[Opening Source text section]

The Welcome Banquet of God

Food, tables, banquets, wedding suppers and feasts are images that run through the scripture. They have both a literal and a metaphorical meaning.

Literal sense – Nourishment for the body, God’s provision and bounty, the fertility of the earth and the fruit of labour, the place where family and other ties were celebrated and cemented.

Metaphorical sense – Nourishment for the whole person body and soul, food and table celebration a metaphor for the good life God offers to God’s people…being welcome, being invited, the overcoming of divisions of race and status, an ‘eschatological feast’ a hope and a vision of God’s universal shalom and welcome extended to all in a great celebration of homecoming (ref. Isaiah reading.)

We know from passages of the First Testament as well as historical research that table rules & customs were important in setting social markers and making barriers and distinctions in the ancient near East. Some specifics:

  • separate tables for people with different ethnic backgrounds 

  • people refused to eat with those considered unworthy or unclean 

  • places at table were assigned according to rank and relationship with the host 

  • the most food went to the person with the highest honour 

Many of the gospel narratives speak of Jesus teaching and relating to people as guests at their dinners – he is often depicted at table. But his ‘table manners’ were unusual and troubling, even offensive, in the light of these enduring social customs.

  • he ate with anyone who invited him, and was accused of eating with undesirables 

  • he spoke of a coming banquet, God’s feast, where people would come from all nations and backgrounds to eat together 

  • he advocated not taking the best seats at the table, and also enacted table service rather than table hierarchy, ‘I have come among you as one who serves’ 

  • he encouraged a practice of indiscriminate hospitality, including those who were socially marginal (e.g. parable of the dinner)

[Closing Source text section]
[Opening Data section]

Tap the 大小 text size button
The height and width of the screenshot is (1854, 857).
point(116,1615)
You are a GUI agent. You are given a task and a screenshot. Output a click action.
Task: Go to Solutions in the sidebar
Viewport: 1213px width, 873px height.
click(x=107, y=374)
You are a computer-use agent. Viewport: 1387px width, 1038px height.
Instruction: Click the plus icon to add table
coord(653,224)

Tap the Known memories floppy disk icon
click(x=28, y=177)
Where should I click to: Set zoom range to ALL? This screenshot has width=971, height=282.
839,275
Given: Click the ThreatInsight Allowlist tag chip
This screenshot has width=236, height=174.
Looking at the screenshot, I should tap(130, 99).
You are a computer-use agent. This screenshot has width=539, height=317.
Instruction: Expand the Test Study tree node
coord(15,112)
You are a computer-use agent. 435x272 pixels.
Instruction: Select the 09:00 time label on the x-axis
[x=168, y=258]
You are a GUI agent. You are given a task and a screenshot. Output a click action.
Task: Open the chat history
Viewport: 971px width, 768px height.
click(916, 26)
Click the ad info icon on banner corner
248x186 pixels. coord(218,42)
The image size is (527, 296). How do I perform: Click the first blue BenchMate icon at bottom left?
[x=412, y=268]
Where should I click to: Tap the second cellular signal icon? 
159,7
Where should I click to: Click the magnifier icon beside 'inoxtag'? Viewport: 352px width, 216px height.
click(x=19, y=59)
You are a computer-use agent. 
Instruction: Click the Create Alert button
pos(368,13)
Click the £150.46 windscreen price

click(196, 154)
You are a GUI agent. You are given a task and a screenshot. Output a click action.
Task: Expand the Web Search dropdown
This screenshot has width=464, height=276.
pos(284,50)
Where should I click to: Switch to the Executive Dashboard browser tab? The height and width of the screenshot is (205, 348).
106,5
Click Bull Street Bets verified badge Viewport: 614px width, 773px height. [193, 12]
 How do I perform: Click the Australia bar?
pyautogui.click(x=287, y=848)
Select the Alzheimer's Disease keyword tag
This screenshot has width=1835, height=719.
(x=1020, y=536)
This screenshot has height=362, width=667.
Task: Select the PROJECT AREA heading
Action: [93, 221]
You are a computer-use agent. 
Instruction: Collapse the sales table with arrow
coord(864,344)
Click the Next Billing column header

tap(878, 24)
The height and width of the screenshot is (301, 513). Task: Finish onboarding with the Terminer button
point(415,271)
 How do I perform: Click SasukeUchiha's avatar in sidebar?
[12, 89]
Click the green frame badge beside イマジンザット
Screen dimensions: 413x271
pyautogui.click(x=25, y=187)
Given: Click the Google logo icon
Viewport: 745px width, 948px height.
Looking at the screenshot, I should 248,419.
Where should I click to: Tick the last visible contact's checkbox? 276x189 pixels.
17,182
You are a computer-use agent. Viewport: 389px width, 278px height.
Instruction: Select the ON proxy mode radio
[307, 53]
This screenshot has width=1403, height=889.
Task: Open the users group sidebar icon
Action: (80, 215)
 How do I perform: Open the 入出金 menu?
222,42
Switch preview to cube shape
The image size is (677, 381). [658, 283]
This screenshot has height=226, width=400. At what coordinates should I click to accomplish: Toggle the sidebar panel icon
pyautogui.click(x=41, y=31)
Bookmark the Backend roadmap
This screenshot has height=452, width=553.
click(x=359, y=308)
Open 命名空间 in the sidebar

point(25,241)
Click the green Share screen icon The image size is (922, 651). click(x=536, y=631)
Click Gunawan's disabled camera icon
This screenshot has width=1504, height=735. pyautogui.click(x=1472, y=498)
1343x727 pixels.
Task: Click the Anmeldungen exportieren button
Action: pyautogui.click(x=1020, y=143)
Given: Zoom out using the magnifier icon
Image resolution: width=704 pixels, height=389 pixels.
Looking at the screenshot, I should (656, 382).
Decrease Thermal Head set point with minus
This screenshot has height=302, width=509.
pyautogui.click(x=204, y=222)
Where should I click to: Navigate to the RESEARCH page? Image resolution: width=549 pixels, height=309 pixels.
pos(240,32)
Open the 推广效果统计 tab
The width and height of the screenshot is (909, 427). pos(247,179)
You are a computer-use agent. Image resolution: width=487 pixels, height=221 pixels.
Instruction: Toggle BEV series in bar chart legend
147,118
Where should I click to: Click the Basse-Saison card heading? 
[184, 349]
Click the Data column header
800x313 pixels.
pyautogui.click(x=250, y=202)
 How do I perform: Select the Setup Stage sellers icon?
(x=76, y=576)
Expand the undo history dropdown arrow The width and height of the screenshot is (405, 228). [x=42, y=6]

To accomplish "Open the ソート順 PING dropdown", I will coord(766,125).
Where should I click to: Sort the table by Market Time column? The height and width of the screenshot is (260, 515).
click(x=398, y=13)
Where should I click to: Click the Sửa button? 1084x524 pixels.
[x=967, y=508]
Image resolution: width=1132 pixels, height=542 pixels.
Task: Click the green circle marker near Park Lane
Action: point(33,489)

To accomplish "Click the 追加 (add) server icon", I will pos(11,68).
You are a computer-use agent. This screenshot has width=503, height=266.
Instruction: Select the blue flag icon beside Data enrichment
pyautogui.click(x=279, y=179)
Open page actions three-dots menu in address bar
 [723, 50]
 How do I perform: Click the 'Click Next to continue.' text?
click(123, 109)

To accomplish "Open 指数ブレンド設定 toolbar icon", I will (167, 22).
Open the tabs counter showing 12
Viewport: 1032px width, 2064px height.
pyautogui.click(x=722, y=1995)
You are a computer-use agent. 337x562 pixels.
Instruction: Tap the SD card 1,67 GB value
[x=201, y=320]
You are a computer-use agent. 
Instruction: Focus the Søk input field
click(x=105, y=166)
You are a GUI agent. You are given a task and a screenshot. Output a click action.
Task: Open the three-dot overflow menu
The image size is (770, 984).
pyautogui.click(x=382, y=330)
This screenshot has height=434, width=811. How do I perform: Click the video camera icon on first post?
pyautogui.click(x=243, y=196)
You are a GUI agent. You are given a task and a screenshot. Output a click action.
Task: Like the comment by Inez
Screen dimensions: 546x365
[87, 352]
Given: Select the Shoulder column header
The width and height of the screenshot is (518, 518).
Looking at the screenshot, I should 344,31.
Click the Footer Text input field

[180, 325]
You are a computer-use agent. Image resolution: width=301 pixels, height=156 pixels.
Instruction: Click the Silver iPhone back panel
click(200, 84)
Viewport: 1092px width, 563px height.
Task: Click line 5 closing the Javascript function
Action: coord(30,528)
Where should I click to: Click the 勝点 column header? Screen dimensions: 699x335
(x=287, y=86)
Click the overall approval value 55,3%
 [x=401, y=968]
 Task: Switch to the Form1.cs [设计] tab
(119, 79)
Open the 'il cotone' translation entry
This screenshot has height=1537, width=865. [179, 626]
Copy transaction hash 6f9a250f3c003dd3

[Closing Data section]

- Brief 1 -
Rewrite the stretch of the text on God's welcome banquet from "Literal sense –" through "celebrated and cemented.", putting "abundance" in place of "fertility".
- Brief 2 -
Extend the text on God's welcome banquet past its final line.

- Task result 1 -
Literal sense – Nourishment for the body, God’s provision and bounty, the abundance of the earth and the fruit of labour, the place where family and other ties were celebrated and cemented.

- Task result 2 -
Jesus deliberately extends the boundaries of the idea of ‘table fellowship’ to include a wider range of people – notably outcasts, sinners, and women – and thus pre-figures a new realm of hospitality and family life not along bloodlines, race, religion or status, but in a new community nourished by Christ himself. It was for Jesus’ first followers to figure out how to structure and enact that in their lives together in the early years of the Christian church.

Hence, the Lord’s Table as a ritual practice of the church – not only re-enacting Lord’s Supper, where the bread and wine are shared in memory of Jesus, but emphasising a particular kind of welcome and fellowship that crosses boundaries, is inclusive across tribe, bloodline, religious background etc. A table where Jesus is now the host, and everyone is invited.

It’s hard to emphasise just how radical this practice was, not as a ritual so much because there were similar rituals in other religions, but for the emphasis on inclusion, the breaking down of powerful social/cultural dividing lines in the formation and practice of community.

When Paul criticises the church in Corinth for the way they were acting at their communion meals, saying to them ‘it is not the Lord’s Supper that you eat’, it is because different factions in the church were making inequalities in their midst explicit at the meals. They had BYO meals where the food wasn’t shared, so some were hungry and others were over-consuming all in the public space together. Their table fellowship was preserving distinctions between people rather than overcoming them…the opposite of what the Lord’s Supper is intended to represent.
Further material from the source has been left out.